None of those questions have been answered by any of the automakers Wired reach out to for comment. Instead, we received the same statement below from Honda, Hyundai/Kia, Nissan/Infiniti and Mercedes-Benz:

We look forward to bringing iOS in-car integration to our lineup next year. With enhanced in-car integration, users will be able to interact using their voice with Siri or the car's built-in controls to make phone calls, access their music, send and receive messages and get directions. Supporting cars will be available starting in 2014.

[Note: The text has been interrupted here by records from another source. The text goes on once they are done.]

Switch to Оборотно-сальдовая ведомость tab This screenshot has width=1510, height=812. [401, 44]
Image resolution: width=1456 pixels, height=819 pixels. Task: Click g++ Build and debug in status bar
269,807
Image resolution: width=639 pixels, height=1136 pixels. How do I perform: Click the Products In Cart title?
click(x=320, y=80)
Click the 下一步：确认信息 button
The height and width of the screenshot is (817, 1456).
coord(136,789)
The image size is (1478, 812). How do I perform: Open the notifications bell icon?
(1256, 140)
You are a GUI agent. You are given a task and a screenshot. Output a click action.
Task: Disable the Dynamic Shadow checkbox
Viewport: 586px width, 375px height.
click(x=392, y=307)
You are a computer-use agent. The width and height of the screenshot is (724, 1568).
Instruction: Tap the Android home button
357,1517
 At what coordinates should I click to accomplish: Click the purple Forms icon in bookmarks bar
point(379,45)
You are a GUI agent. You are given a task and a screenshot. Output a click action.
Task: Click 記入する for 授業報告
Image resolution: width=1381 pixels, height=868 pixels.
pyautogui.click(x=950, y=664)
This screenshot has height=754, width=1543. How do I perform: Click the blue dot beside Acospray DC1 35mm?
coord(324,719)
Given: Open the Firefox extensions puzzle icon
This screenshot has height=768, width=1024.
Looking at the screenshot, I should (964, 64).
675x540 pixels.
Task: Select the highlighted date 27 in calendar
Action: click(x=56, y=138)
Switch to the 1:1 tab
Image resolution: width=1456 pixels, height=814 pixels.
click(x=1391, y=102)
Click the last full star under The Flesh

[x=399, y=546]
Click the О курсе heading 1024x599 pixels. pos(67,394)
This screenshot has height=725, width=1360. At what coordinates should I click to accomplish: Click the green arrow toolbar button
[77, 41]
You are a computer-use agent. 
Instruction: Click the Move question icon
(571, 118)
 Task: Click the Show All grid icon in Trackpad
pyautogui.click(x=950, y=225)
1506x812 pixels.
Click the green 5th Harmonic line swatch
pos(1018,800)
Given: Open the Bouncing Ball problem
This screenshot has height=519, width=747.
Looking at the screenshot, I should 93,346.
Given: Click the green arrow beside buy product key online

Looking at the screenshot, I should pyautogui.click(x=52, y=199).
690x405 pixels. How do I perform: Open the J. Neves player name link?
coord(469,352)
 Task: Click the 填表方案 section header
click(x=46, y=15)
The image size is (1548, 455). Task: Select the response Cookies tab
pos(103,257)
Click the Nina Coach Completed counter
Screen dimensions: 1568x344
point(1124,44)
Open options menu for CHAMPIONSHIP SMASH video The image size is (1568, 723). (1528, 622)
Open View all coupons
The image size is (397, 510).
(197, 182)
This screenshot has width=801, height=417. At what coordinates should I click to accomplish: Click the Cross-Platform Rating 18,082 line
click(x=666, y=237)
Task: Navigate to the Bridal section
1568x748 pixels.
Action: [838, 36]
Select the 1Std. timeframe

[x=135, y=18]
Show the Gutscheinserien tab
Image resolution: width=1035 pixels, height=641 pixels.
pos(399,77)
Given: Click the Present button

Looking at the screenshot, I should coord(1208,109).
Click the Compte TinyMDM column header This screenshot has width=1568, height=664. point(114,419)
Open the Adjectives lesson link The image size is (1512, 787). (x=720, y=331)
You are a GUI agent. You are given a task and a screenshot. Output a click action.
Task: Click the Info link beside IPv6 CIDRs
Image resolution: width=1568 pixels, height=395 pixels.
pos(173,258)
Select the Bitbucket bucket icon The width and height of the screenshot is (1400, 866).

One source at an automaker confided that, "I don't know exactly how it's going to work." That's an eerily similar sentiment echoed by most automakers we asked after last year's announcement of Siri Eyes Free.

Technical challenges aside – and there are a slew of them – iOS in the Car is the first major move by a consumer electronics company to bring the features of your phone directly into your vehicle. It picks up where MirrorLink has failed and where Google has yet to compete.

"Apple talked about this as being an OS for the infotainment head unit," says Koslowski. "And it's a pretty bold move."